Die Gemeindeversammlung lehnte den Vorstoss zwar ab. Der Gemeinderat versprach aber, sich des Problems anzunehmen. «Seither ist nichts passiert», so Figi. Im Gegenteil. Mit der Einführung der S15 seien die Barrieren inzwischen noch länger geschlossen – «manchmal wartet man bis zehn Minuten vor dem Bahnübergang».

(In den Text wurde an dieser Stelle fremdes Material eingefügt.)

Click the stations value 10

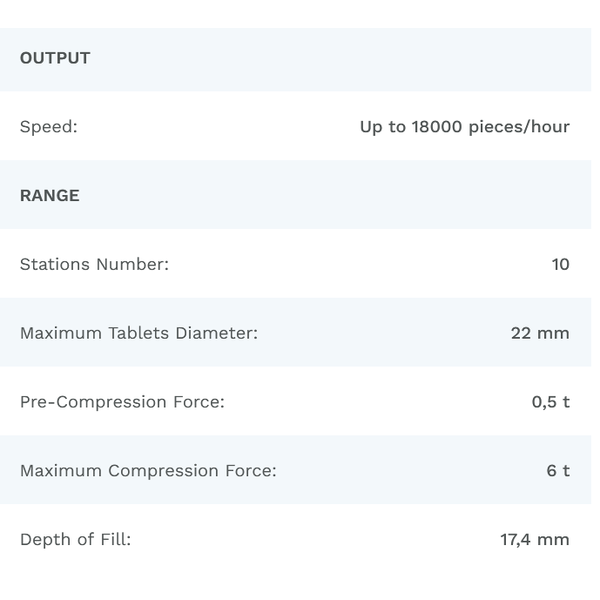(x=560, y=264)
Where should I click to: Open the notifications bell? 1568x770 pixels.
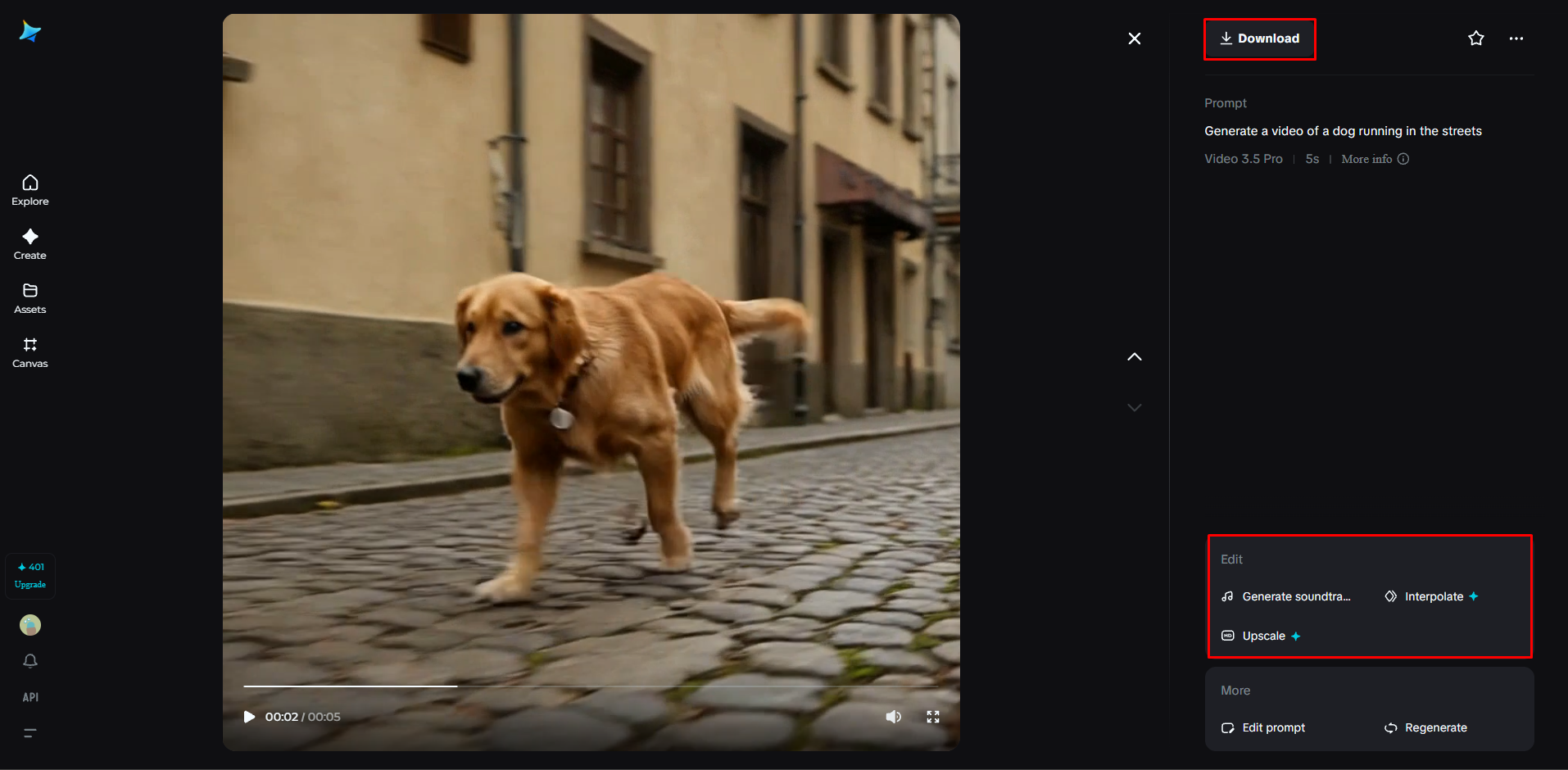pos(29,660)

Figi verlangt, dass die Barrieren weniger lang geschlossen werden. Auch sei die Zeit zwischen Warnung mit Wechselblinker und Alarmglocken sowie effektiver Schliessung zu verkürzen. Und in den Stosszeiten müsse die Einfahrt in die Zürich- und die Weststrasse erleichtert werden. So könnten lange Rückstaus auf der Bertschikerstrasse vom Lichtsignal beim Heils­armee-Brockenhaus bis über den Bahnübergang hinaus verhindert werden. «Heute kommt es immer wieder zu gefährlichen Situationen, weil Autos auf den Gleisen stehen.» Figi berichtet von Automobilisten, die «in Panik die Bahnschranke durchbrachen» und von Rollstuhlfahrern, die in den Gleisen stecken blieben und von Passanten gerettet werden mussten – «einmal kam auf dem anderen Gleis der Zug angebraust».

Bei den SBB vorstellig

«Das Problem lässt sich leider nicht so einfach lösen», erklärt der Gemeindeschreiber Marcel Peter. Er wehrt sich gegen den Vorwurf, der Gemeinderat sei untätig geblieben. «Die Stadt wurde mehrfach bei den SBB vorstellig.» Kleine Verbesserungen seien auch erreicht worden. Wegen der inzwischen grösseren Frequenzen auf der Bahnlinie seien die Schliessungszeiten aber länger geworden. «Wir haben mehrfach interveniert. Die SBB erklärten uns aber, sie könnten keine Abstriche an der Sicherheit machen.» Auch könne die Barrierenanlage nicht mit dem Lichtsignal an der Kreuzung Bertschiker-, Zürich- und Weststrasse gekoppelt werden, weil es sich um ganz unterschiedliche Systeme handle.

Peter betont: «Die Stadtpolizei macht keine gezielten Kontrollen am Mediker Bahnübergang.» Zu den Bussen sei es zufällig gekommen. «Die Polizisten waren auf Patrouille, stoppten aus einem anderen Grund einen Automobilisten und wiesen ihn auf den Parkplatz beim Restaurant Sternen ein.» Dabei hätten sie beobachtet, wie mehrere Lenker den Bahnübergang trotz Warnungssignalen passierten und seien eingeschritten. «Hätten sie weggeschaut, hätte man ihnen ebenfalls einen Vorwurf machen können.»

Keine Ausweispflicht

Dass sich die Stadtpolizisten nicht ausweisen konnten, sei kein Fehler gewesen, stellt Gemeindeschreiber Peter klar. «Sie waren ja uniformiert.» Tatsächlich müssen sich Uniformierte laut §45 des kantonalen Polizeigesetzes nicht ausweisen – unabhängig davon, ob es sich um Kantonspolizisten oder Angehörige einer kommunalen Polizei handelt.